腹黒スマイル王子

体育祭

6月に入ると学校中が体育祭ムードになる。

この学校は先生も生徒も行事大好きお祭り大好きで体育祭とか学園祭とかはとにかく盛り上がる。

「皆、何に出るの?」

美人がお弁当を机の上に乗せてくっつけてきた。

私の友達は、美人、海斗、涼香に俊輔(この二人は恋人同士)それに恵梨香の6人でいつも一緒にいる。
恵梨香は他校に彼氏がいるからバスケ部だけが見事にシングル。

「私と俊輔は二人三脚。」

ハイハイ、あれはバカップル いや、カップルの殆どが出ると言われる競技だ?

最初に聞いた時はこの学校は大丈夫なのかと本気で心配したけど、かえってオープンにしたほうが、いさかいがないらしい。

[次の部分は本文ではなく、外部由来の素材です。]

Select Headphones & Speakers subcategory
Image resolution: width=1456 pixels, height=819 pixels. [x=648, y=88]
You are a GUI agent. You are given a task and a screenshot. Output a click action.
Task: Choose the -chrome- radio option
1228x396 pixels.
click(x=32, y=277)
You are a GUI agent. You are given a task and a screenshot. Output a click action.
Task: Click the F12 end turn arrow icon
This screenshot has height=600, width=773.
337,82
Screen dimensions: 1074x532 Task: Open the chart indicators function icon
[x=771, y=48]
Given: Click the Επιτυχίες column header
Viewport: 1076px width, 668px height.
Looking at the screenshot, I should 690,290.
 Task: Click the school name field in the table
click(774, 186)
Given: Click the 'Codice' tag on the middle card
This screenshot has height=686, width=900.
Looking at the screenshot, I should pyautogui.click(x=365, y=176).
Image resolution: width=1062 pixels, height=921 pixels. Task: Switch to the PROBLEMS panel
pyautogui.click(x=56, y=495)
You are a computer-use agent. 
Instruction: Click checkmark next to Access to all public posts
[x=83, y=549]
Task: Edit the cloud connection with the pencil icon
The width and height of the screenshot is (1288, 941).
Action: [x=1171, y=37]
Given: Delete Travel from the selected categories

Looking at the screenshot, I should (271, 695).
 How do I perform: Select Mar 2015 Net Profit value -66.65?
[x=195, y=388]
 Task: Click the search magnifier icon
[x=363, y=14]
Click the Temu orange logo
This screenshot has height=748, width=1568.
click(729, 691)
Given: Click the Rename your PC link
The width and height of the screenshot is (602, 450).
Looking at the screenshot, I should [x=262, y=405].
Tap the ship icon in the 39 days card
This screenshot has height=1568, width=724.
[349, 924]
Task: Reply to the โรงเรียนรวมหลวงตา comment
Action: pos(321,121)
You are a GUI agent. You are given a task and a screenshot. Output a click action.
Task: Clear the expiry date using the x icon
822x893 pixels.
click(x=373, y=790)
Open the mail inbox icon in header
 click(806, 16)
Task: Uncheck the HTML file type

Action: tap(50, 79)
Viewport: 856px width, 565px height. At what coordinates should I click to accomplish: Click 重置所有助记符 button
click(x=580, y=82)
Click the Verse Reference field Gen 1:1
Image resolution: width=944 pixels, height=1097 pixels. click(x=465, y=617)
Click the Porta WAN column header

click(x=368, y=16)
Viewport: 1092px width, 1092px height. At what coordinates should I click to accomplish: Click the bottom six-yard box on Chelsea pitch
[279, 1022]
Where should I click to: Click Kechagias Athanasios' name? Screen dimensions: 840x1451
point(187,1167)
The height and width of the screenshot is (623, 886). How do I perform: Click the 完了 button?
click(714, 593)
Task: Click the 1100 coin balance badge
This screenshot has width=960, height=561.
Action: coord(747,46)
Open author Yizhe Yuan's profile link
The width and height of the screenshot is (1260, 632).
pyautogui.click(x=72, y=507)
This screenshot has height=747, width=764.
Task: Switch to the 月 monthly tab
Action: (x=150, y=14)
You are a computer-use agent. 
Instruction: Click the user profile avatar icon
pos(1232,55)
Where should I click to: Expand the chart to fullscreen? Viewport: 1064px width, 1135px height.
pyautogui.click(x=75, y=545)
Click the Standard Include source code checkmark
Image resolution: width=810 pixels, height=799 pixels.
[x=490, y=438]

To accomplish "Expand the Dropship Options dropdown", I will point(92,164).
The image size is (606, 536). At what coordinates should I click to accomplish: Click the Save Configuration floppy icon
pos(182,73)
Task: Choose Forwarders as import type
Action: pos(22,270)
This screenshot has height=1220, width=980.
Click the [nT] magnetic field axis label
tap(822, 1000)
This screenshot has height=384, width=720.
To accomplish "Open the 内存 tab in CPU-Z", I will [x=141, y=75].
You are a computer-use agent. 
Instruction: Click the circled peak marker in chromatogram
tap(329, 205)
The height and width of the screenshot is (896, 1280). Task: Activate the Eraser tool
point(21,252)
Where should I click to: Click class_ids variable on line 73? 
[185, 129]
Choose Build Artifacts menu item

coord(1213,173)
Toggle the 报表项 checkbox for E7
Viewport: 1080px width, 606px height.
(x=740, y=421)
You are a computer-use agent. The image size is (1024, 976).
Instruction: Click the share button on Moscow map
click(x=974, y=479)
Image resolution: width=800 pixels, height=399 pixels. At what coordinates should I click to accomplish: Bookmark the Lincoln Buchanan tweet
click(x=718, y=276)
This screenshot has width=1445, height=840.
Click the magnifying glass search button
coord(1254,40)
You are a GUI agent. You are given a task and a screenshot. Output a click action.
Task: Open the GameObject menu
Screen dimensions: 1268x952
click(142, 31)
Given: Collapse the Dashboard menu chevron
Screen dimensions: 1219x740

「私は、体力測定の短距離走のタイムの速い順で有無を言わせずリレーにされた。」

落ち込んで答えると

「おっ、一緒じゃん。よろしくな。」

なんて明るい返事がかえってきた。


「いいよね、海斗は学年トップの俊足だもん。
私なんてリレーのメンバーで一番足遅いんだから。」

「大丈夫。おれがフォローするから。」

海斗に言ってもらうと安心する。

「私は、100mと借り物競争。」

恵梨香は体育委員だから余り物に出るらしい。


「美人は、何にでるの?」

「…… 障害物競争。」

答えながら私は違うことを考えてる。

いいなぁ、陽向海斗と同じ競技に出られて。

この気持ちは誰にも気づかれたらダメ。
だって、海斗はいつも彼女を見てるから。